CPH is a set of applications written by the MQ Performance team to run performance tests on non-z/OS platforms.
The workload starts with 10 clients running a put and get of a 1KB persistent message. Each client runs workload as quickly as possible andas time progresses additional clients are added.
The clients are long running, i.e. each client does not stop after putting and getting each 1KB message.
|
2
|
MQ queue manager defined with STATIME(0.02)
Trace enabled: STAT CLASS(1,2)
SMF records written to both logstream and in-memory logstream
|
3
|
Sample program SMFReal reads data from the in-memory logstream and writes the data to a file in Unix System Services (USS).
|
4
|
Application mq-smf-csv, running on local workstation, reads the data from the USS file and creates Comma Separated Files (CSV), in particular SMF-QMST.csv because it contains the Message Manager information.
|
5
|
A simple python script reads SMF-QMST.csv file and plots a graph of MQPUTs and MQGETs per SMF interval.

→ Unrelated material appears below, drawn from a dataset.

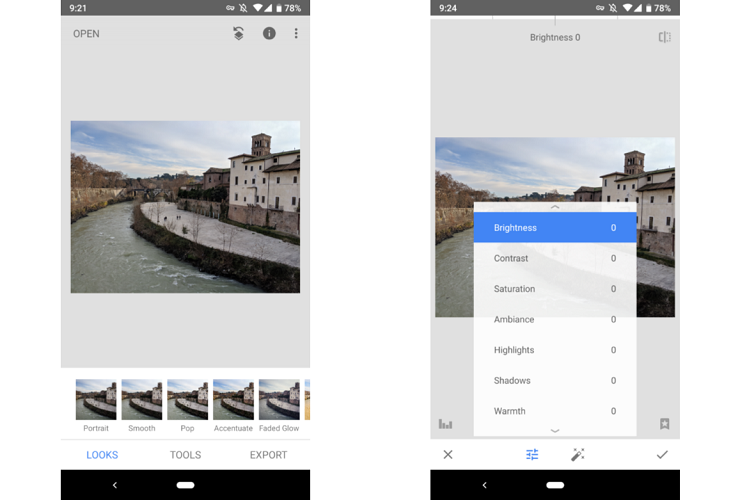This screenshot has width=740, height=500.
Task: Tap the bookmark preset icon
Action: tap(664, 424)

· It has to be simple as I am not an experienced python programmer – most of the code has been cribbed from internet samples J
|
Example data
The application processing the SMF-QMST.csv file produced by mq-smf-csv, plotted the following graph of the number of MQPUT and MQGET API calls per 2 second STATIME interval.
Note:
The data shows that the number of MQPUTs increase every 30 seconds.

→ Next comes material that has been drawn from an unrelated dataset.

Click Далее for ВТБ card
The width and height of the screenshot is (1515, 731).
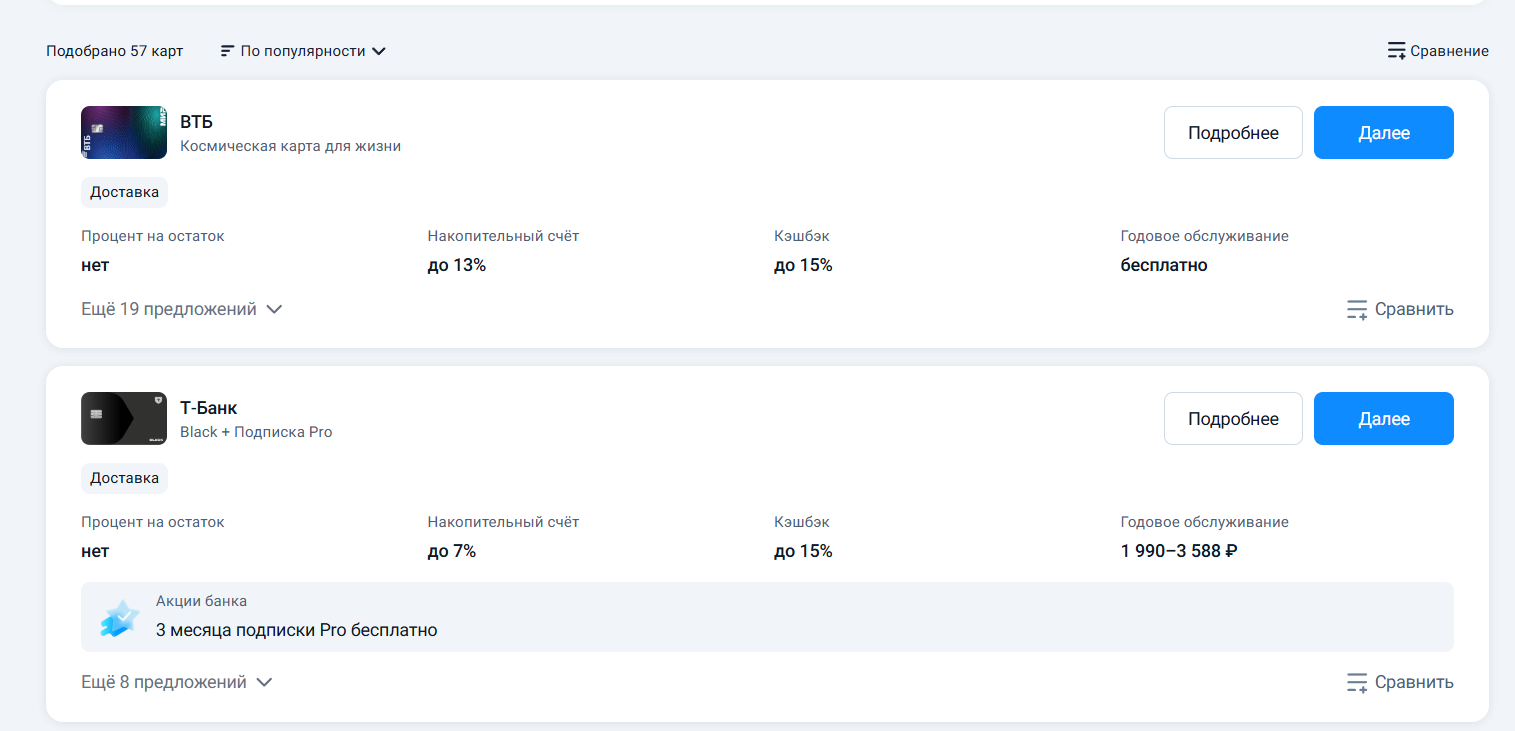1384,132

Additionally, we see that the number of MQGETs is approximately double that the number of MQPUTs. This is due to the getting application being ready to get the next message before the message has been put. The getting application uses MQGET with WAIT which, in the event of no message being available when first attempted, will wait for a message to arrive or for the wait period to expire. Therefore, we see 2 MQGETs per MQPUT.
The increased frequency of data collection means that at 200 seconds there are approximately 9000 messages being put every second.

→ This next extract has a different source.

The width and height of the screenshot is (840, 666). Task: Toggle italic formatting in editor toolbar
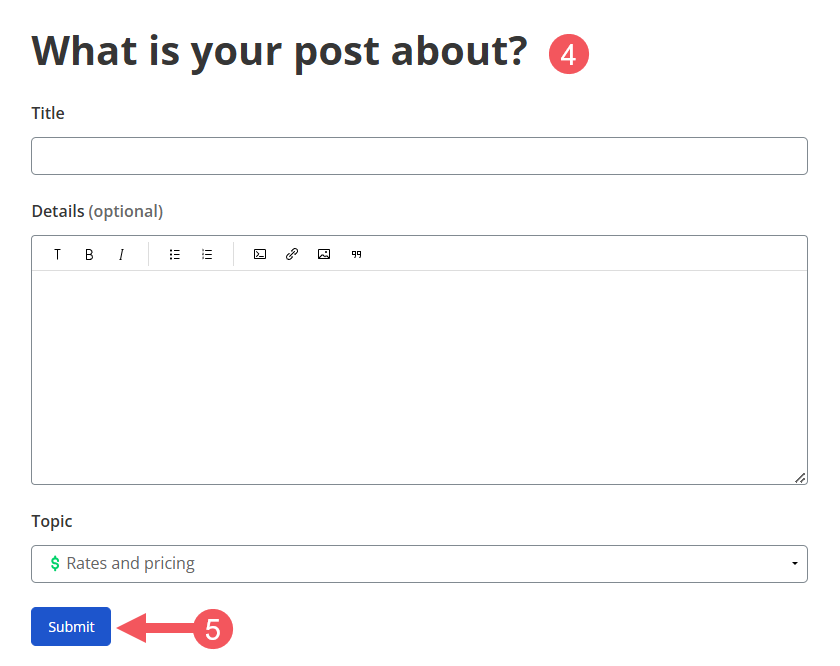tap(121, 255)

If the STATIME was set to 1 minute, as per the minimum value supported in earlier releases, we would have seen minute 4 (covering the period of 181-240 seconds) having put 540,000 messages in the interval, from which we can only say that there was an average of 9000 messages per second.
With the additional data, we can see that for periods:
Time 181-195 There were approximately 7000 MQPUTs / second
Time 196-225 There were approximately 9000 MQPUTs / second
Time 226-240 There were approximately 11000 MQPUTs / second.
This additional data allows us to determine that the messaging workload is steadily increasing rather than occurring in high bursts of messaging workload.
Summary
This blog demonstrates some of the benefits of using the increased SMF data capture rate introduced in 9.2.4 CDR and how the frequency of statistics and accounting data capture can be independently increased.
Ultimately, the benefits will come from being able to quickly process the data to draw insights, and to identify and prevent system problems sooner.
Finally
This concludes the short series of blogs discussing MQ for z/OS with SMF, I hope that you have found them useful. If you think there are other areas of the MQ for z/OS product which might benefit from a similar series, please do let us know.
[1] IBM Documentation suggests default value of 30 minutes, but this is inherited from the STATIME default of 30 minutes.